Les recherches continues de MTS sur les essais virtuels montrent qu’il s’agit d’un moyen efficace de prédire avec précision les charges des composants avant le développement de pièces physiques ou de prototypes. Une fois ces charges calculées, les mêmes outils et techniques RPC Pro utilisés pour les obtenir peuvent ensuite servir à créer et à effectuer les essais physiques nécessaires pour valider leur précision, ainsi que celle du modèle de véhicule. Les impacts potentiels d’un essai virtuel efficace sur le développement des véhicules sont considérables. La disponibilité de charges prédites précises et les essais physiques ultérieurs plus précoces minimiseront les remaniements des composants et des sous-systèmes, réduiront le besoin de plusieurs prototypes et accéléreront la validation de la conception.
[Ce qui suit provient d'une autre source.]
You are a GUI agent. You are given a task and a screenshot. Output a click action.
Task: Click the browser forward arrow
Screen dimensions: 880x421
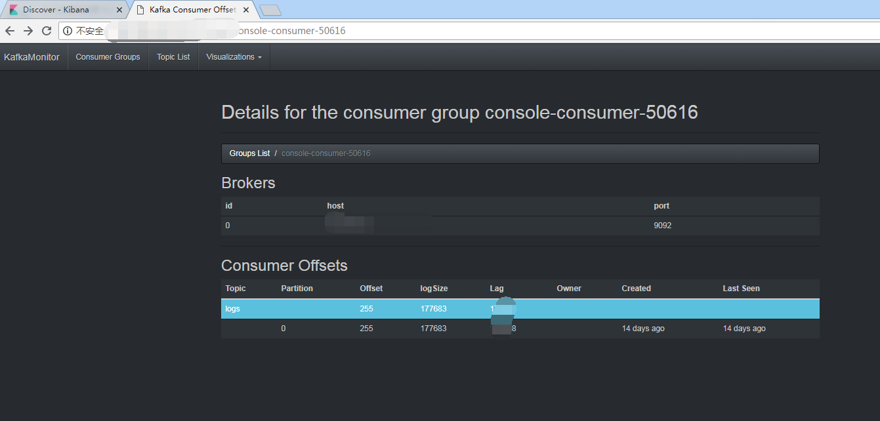[x=28, y=31]
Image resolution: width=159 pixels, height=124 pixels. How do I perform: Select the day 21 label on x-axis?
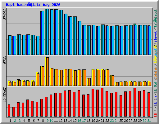[x=102, y=121]
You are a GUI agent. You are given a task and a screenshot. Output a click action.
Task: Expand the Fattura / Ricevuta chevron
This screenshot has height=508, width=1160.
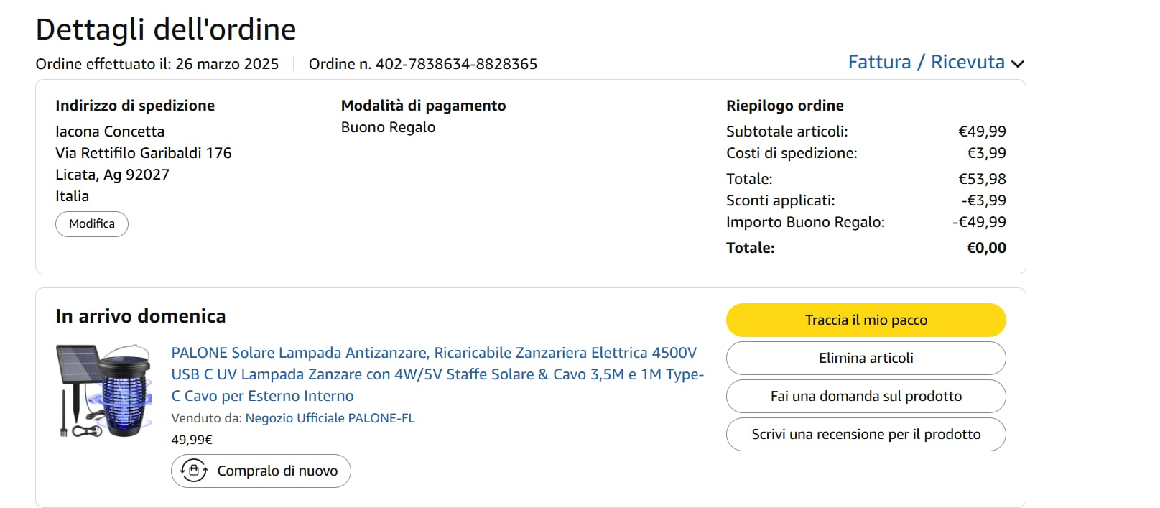(1017, 63)
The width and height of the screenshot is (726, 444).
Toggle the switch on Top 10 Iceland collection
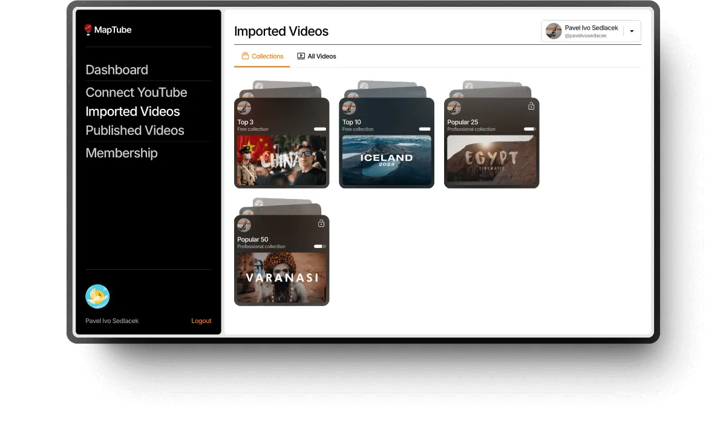pyautogui.click(x=425, y=128)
Aussi, le rôle des essais physiques évoluera également : si les essais resteront nécessaires pour valider définitivement la conception d’un véhicule, ils seront de plus en plus adaptés pour valider la précision du modèle de véhicule. Enfin, les essais virtuels favoriseront l’intégration des disciplines et des cultures de l’analyse et des essais physiques, ce qui entraînera des gains d’efficacité grâce au partage d’outils, de processus et d’expériences.